Diabetes Rate Soars, Especially Among Blacks And Hispanics

Diabetes Rate Soars, Especially Among Blacks And Hispanics

While Americans can now expect to live longer with diabetes, about two in five will develop the disease over the course of their lifetimes -- a significant jump from previous rate estimates, according to a new study from the Centers for Disease Control and Prevention.

Researchers also found that black and Hispanic people are disproportionally affected, with a lifetime risk of more than 50 percent compared to the general population's 40 percent.

These findings have implications for a generation who are still children: The rate increases apply to adults, but also to those born in the first decade of the new millennium, reported Mother Jones.

"We weren't necessarily surprised that it increased, but we didn't expect it to increase this much," the study's lead author, Edward Gregg, chief of the epidemiology and statistics branch in the Division of Diabetes Translation at the CDC, told HealthDay. "Forty percent is a humbling number."
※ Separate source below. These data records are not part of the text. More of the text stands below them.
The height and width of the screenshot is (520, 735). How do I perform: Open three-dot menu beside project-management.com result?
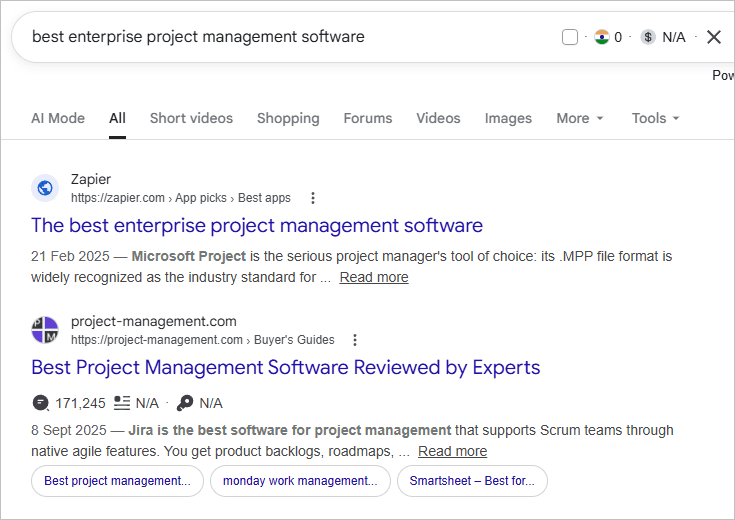click(x=354, y=340)
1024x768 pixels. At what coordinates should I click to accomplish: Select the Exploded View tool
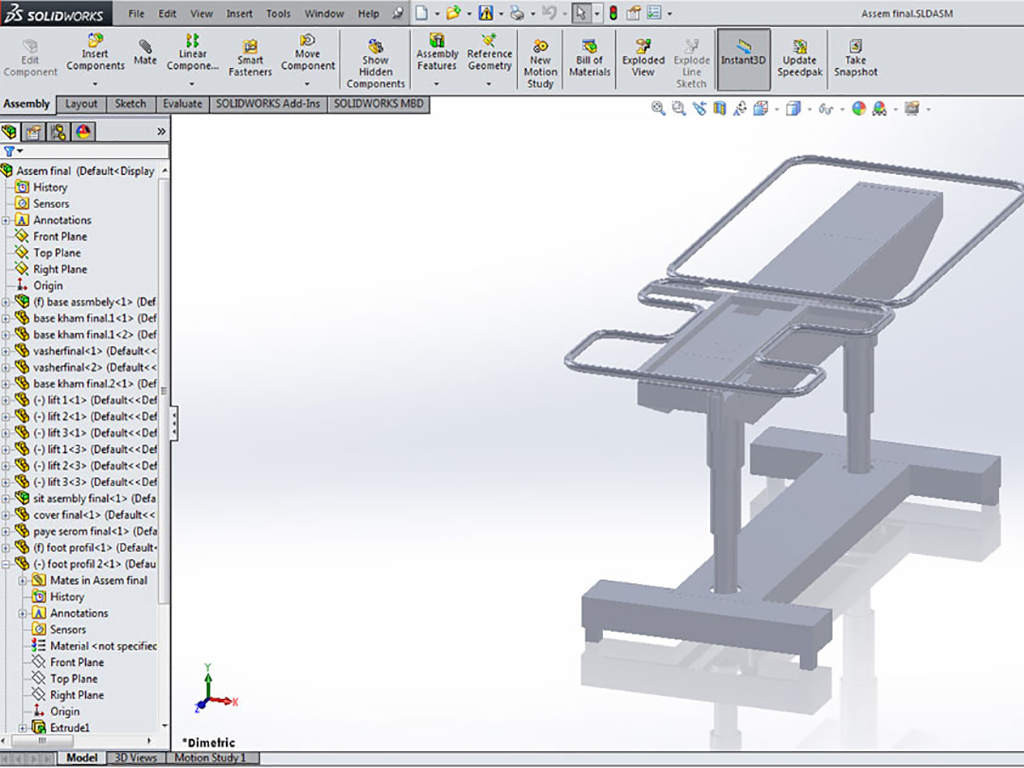coord(643,58)
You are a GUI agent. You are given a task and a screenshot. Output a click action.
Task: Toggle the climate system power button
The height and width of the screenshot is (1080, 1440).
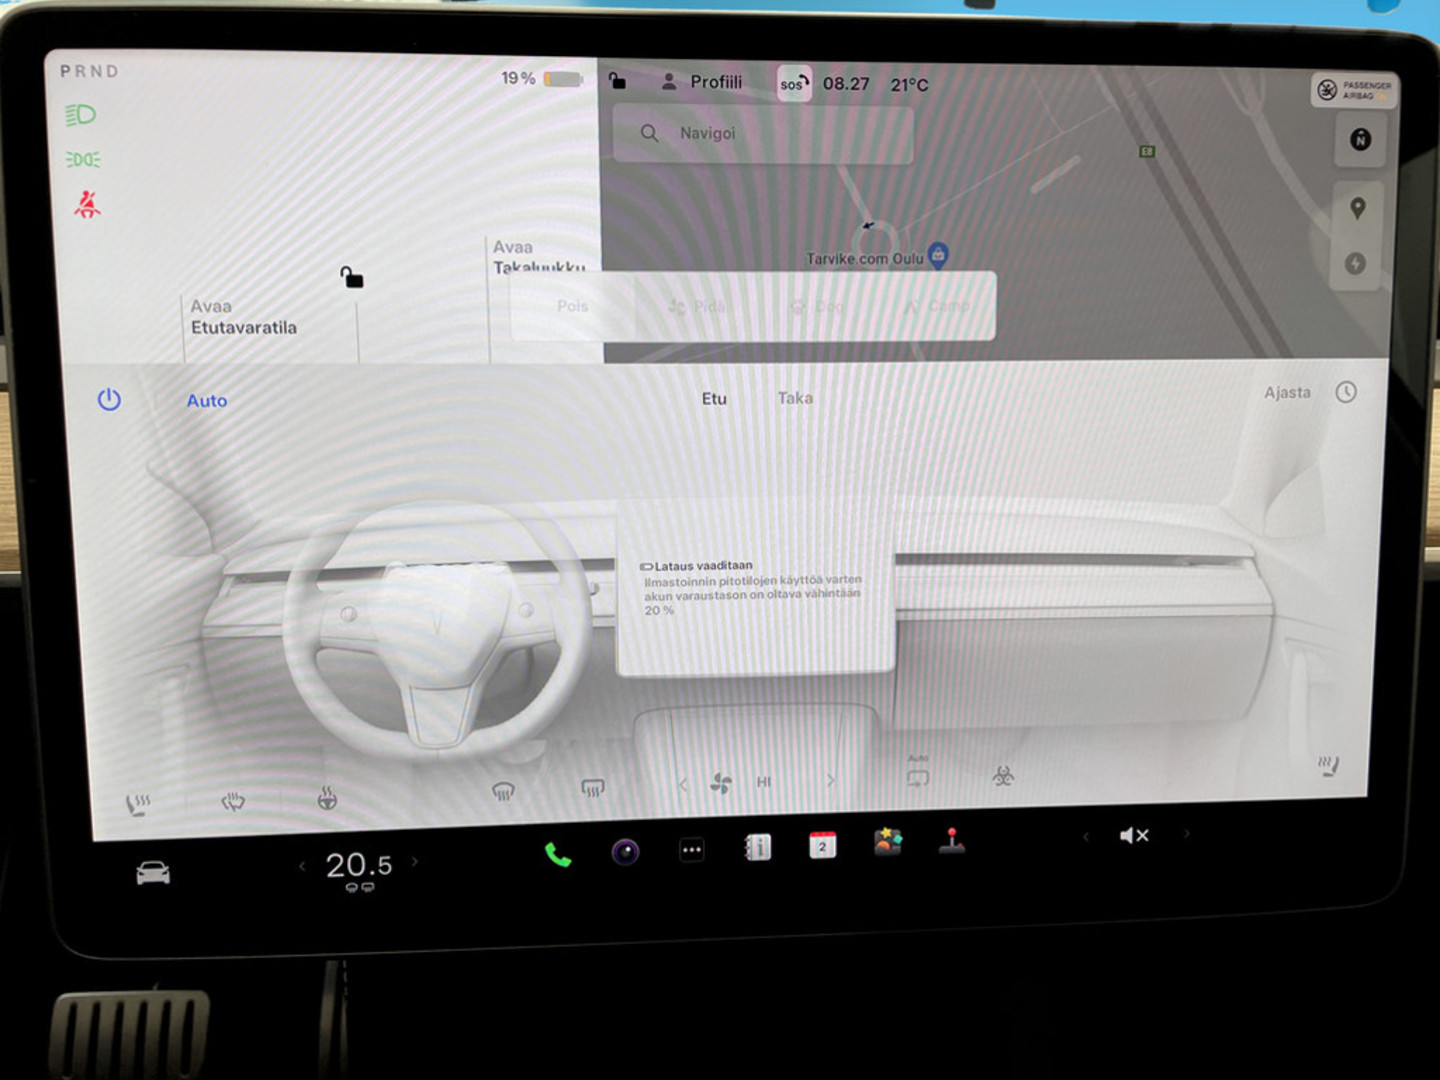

The study, which was published in The Lancet Diabetes & Endocrinology journal, used death record data of nearly 600,000 Americans from 1985 to 2011 to determine the likelihood of developing diabetes for those born in the last quarter-century.

The researchers did not separate types of diabetes, but the vast majority of diabetes patients in the U.S. have Type 2 diabetes. Though the researchers didn't investigate causes for the rise in the disease, Type 2 diabetes is integrally linked to obesity and other illnesses associated with metabolic syndrome.

Gregg told Mother Jones that researchers calculated risk by race because they had that data available, but suggested that socioeconomic status, which is integrally linked to race, might be the more relevant factor. He pointed to an association between high school graduation status and diabetes diagnosis.

Thanks to advances in medication and treatment of both diabetes and its associated conditions, like vision loss and circulatory problems, a diabetes diagnosis does not always mean a shortened lifespan. In the general population, people with the disease now live 45 percent longer, on average, than they did in 1985. But, as MedScape reported, this could add a burden to health-care costs and disability programs.

Recently, the CDC found that one in 10 visits to a primary-care physician involved diabetes.